One benefit answer.ai has over some of those labs is that it's building software, so expenses are mostly just salaries and GPU time - no need for massive capex on fabrication equipment or anything like that. And since we're focused on efficient fine-tuning and inference rather than foundation model training, even the GPU spend is likely to be extremely modest compared to some other players :)
The name is bad and the name is everything in tech. I thought it was some answers.com AI spinoff. This is far too generic and a google search of it is a nightmare. You don't buy your books on books.com, you buy them on amazon.com, you don't buy your pet supplies on pets.com, you buy them on chewy.com.
pets.com is owned and redirected to PetSmart, sort of proves your point but sort of not.
This makes me nostalgic for something that I never had and doesn't seem to exist anymore, labs unburdened by either the red tape of government or academia, or alternately, the pressure for results and profits that many startups seem to slaved to. Is there a 21st century equivalent of Bell Labs out there somewhere? Asking for a friend.
I believe Microsoft Research is the closest thing to the old Bell Labs or the old Xerox PARC that exists today, but I’ve heard that even MSR has changed (though this is just hearsay). I’ve heard historically researchers at MSR had a wide degree of freedom, and there has been many interesting projects coming out of there, my favorites being Singularity and Midori.
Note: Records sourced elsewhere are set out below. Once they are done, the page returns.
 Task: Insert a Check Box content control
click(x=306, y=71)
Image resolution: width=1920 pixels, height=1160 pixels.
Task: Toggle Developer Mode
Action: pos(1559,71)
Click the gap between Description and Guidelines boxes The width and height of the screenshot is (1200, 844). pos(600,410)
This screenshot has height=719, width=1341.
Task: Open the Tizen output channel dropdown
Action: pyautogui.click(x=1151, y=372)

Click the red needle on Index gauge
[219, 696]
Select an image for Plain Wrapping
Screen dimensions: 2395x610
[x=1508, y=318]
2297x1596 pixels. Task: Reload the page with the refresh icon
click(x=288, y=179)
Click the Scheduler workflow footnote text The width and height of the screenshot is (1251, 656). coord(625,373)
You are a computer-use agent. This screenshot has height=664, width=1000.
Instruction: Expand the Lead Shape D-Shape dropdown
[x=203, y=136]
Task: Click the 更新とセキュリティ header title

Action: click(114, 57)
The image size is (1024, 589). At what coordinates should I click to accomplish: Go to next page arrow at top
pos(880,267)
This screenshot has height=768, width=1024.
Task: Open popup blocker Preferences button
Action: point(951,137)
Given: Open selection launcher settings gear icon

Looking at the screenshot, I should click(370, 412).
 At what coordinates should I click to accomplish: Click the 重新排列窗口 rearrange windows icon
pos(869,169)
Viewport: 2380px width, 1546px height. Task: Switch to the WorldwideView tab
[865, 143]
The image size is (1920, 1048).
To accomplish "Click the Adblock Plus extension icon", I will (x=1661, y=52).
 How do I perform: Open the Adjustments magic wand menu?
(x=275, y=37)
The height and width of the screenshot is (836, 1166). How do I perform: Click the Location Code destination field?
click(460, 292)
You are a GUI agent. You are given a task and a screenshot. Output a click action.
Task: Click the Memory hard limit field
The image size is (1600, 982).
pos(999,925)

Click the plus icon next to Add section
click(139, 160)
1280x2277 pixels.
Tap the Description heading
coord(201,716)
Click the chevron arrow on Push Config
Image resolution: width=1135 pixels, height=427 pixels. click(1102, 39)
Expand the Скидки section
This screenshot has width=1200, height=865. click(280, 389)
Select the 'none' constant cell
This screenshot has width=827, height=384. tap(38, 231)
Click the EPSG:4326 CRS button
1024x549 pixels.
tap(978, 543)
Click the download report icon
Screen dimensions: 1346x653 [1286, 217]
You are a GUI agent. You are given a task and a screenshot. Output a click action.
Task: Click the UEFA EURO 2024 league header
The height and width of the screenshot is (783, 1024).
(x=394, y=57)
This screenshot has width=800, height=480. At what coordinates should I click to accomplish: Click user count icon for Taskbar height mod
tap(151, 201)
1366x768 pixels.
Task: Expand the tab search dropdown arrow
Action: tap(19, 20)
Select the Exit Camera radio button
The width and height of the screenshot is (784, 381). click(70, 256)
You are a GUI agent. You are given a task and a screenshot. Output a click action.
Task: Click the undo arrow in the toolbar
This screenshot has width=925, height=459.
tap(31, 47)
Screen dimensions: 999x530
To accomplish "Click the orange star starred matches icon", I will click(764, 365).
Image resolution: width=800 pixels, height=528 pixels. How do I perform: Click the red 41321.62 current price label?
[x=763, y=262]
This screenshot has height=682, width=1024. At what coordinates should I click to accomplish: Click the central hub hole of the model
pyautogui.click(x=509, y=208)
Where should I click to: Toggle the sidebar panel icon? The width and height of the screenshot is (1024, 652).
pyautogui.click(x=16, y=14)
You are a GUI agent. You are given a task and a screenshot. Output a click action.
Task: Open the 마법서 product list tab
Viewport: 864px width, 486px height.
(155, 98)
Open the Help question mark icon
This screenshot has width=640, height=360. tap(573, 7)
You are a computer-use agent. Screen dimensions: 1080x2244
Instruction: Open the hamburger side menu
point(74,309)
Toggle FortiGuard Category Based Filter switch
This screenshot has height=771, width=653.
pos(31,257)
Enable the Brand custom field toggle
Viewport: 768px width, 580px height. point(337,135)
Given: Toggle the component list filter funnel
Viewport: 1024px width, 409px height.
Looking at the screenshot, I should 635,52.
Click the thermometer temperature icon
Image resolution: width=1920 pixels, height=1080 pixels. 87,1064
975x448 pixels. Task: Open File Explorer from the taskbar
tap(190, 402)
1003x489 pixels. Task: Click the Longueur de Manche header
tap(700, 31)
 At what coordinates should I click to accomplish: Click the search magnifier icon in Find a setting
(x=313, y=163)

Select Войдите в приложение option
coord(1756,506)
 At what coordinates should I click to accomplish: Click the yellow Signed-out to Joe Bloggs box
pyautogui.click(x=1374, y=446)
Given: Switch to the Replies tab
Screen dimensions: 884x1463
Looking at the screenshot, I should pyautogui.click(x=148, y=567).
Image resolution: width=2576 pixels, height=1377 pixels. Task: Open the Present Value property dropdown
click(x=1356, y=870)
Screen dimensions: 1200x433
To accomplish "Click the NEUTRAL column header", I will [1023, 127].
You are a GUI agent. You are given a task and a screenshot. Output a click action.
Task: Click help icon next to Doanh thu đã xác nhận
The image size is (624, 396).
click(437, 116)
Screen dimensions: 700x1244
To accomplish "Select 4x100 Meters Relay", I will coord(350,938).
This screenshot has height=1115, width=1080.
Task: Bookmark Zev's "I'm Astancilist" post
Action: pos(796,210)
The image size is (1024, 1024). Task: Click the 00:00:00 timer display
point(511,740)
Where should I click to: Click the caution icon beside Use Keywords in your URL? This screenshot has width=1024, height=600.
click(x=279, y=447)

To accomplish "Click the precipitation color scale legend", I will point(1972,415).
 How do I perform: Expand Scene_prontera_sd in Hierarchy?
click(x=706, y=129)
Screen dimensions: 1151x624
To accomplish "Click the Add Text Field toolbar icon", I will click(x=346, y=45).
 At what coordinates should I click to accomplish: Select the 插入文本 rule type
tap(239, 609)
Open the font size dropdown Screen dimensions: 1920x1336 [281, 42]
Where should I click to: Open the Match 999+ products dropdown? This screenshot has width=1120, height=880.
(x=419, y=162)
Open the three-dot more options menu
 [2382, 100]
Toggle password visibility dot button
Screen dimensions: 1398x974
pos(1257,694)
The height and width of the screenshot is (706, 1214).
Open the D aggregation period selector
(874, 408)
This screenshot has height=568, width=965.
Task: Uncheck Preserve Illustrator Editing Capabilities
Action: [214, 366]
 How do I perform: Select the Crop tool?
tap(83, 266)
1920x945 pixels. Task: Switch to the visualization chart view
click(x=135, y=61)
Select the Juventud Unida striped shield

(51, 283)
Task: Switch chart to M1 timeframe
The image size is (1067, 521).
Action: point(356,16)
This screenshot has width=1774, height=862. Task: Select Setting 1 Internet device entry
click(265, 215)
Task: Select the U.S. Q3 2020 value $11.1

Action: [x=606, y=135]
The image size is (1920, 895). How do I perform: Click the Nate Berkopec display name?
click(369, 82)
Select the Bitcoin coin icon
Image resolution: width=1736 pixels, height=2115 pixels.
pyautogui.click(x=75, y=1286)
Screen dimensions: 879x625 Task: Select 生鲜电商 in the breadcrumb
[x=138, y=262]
Once again I don’t know how free the lab culture is, and I also don’t know the lab’s performance review criteria.

https://www.microsoft.com/en-us/research/

I’ve been reading lots of history books and interesting narratives. It seems like some sort of result-oriented pressure or a resource-based constraint has nearly always been the case with R&D and inventions. If Bell Labs is about laid back experimentation, I guess it’s more of an exception that proves the rule in these things. Even Google tends to feel the pressure of interest rates going up and lots of the more laid back stuff being thrown off as ”zero interest rate phenomenon” moonshot bets.
Eric's depiction of Edison and his rapid experimentation sounds very similar to the descriptions of one of Edison's contemporaries, Luther Burbank, as told in The Garden of Invention by Jane S. Smith. I recommend this book to the author (if he hasn't already read it himself) as I do to anybody else who enjoyed his essay.

There's a lot to be said for just exploring the combinatorial space of possibility in even a naive or brute force manner.